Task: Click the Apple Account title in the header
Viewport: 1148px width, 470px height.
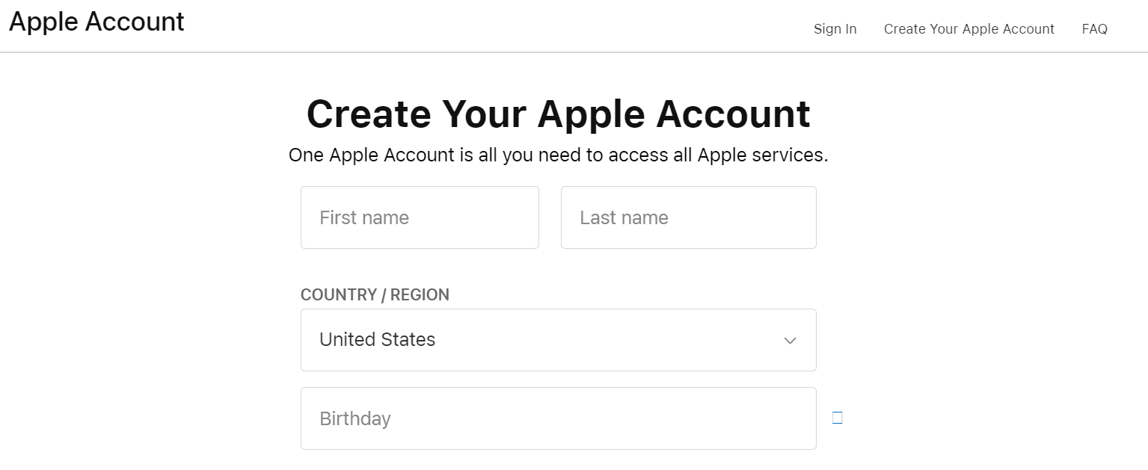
______
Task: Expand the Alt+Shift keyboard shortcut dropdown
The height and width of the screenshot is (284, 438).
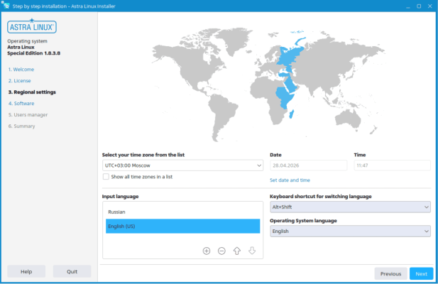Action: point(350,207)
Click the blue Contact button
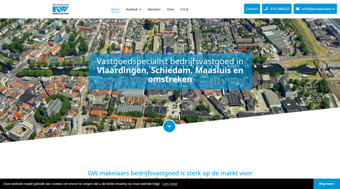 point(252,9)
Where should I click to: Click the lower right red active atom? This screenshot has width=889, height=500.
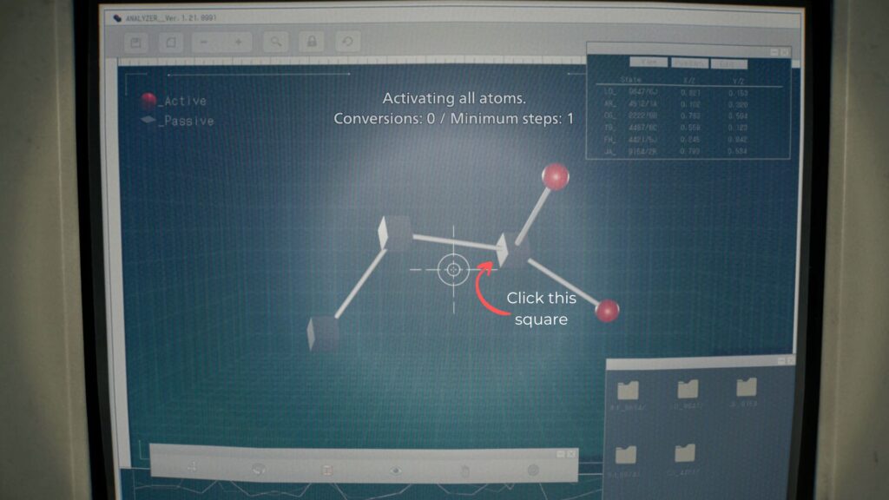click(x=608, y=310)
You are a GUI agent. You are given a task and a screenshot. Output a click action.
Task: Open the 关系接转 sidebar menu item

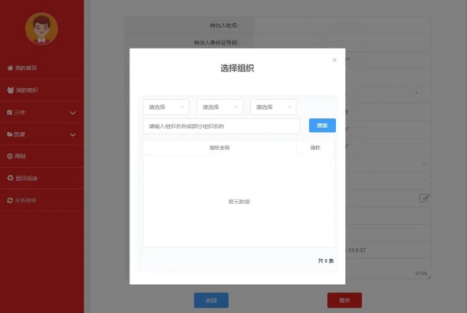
______
Please copy the lines above from the line with "Task: Click the" up to and including the line with "Viewport: 1148px width, 470px height.", exactly as written and with nothing else.

Task: Click the Apple Account title in the header
Viewport: 1148px width, 470px height.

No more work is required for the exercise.